Cuando el chico llegó a su cuarto, cerró la puerta de su cuarto de un portazo.

—Lo siento —dijo Frau Drescher, volviéndose hacia Theo—. No sé qué le pasa.

Theo cerró los ojos.

—Creo que yo sí. No se lo dije todo, Frau Drescher. Yo… dentro de veintiún años estaré muerto. Y su hijo, Helmut Drescher, será detective en la Policía de Ginebra. Investigará mi asesinato.

Frau Drescher se quedó blanca como la nieve que cubría el Mont Blanc.

Mein Gott —alcanzó a decir—. Mein Gott.

—Tiene que dejarme hablar con él —insistió Theo—. Me reconoció, lo que significa que su visión tuvo algo que ver conmigo.

—No es más que un niño.

—Ya lo sé… pero tiene información sobre mi asesinato. Tengo que descubrir todo cuanto sepa.

—Un crío no puede entender nada de eso.

—Por favor, Frau Drescher, por favor… estamos hablando de mi vida.

—Pero no dirá nada sobre… sobre su visión. Es evidente que lo ha asustado, y no creo que abra la boca.
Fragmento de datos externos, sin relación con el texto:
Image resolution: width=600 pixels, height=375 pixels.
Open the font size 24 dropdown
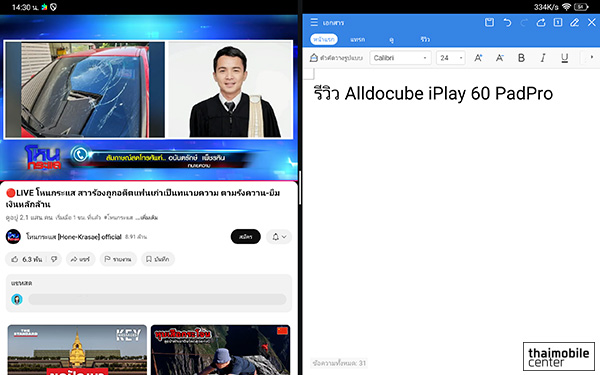pyautogui.click(x=451, y=58)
—Por favor. Debo saber lo que vio.

La mujer pensó unos instantes y entonces, como si se resistiera a su buen juicio, dijo:

—Venga conmigo.

Comenzó a subir por las escaleras, seguida por Theo unos escalones detrás. En la planta alta había cuatro habitaciones: una lavandería, con la puerta abierta; dos dormitorios, también abiertos; y una cuarta pieza, con un cartel de la película original de Rocky pegado con cinta adhesiva al exterior de la puerta cerrada. Frau Drescher hizo un gesto a Theo para que se alejara un poco. Él obedeció mientras la mujer llamaba la puerta.
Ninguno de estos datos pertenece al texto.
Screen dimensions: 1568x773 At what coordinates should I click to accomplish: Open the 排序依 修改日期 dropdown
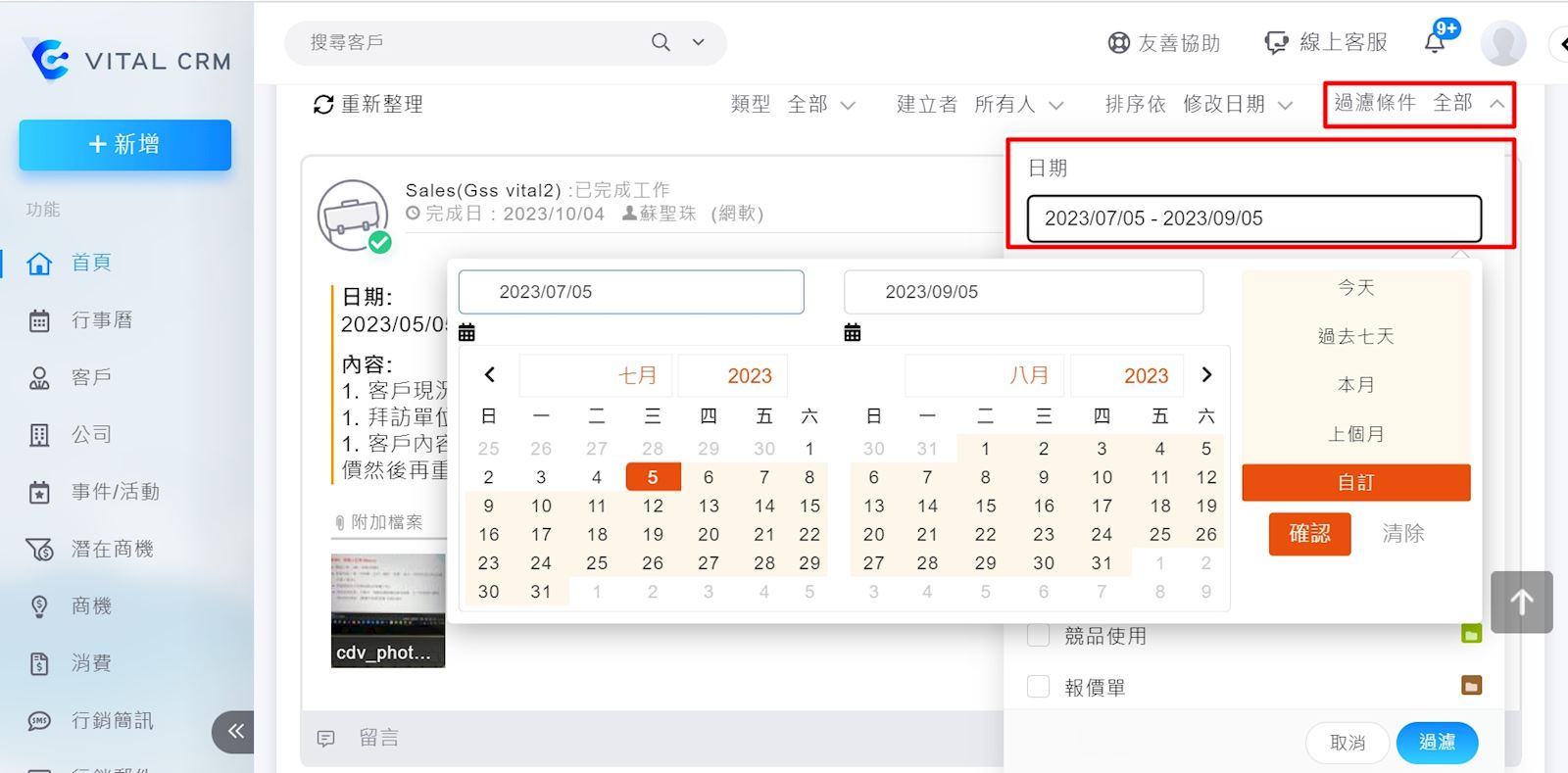tap(1199, 105)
—¡Moot! Moot, soy mamá. ¿Puedo pasar?

No hubo respuesta.

Drescher asió el picaporte y lo giró lentamente, abriendo poco a poco la puerta.

—¿Moot?

Llegó una voz sofocada, como si el chico tuviera la cara apretada contra una almohada.

—¿Sigue ahí ese hombre?

—Te prometo que no entrará —una pausa—. ¿Lo conoces de algo?